- _Task to complete_:
Exactly the lines from the one holding "Task: Open the sessions collection" through the final line of the data are wanted, copied as written.

BEGIN

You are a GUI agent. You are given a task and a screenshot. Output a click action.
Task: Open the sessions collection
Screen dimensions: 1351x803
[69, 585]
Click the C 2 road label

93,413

END

- _Result_:
Task: Open the sessions collection
Screen dimensions: 1351x803
[69, 585]
Click the C 2 road label

93,413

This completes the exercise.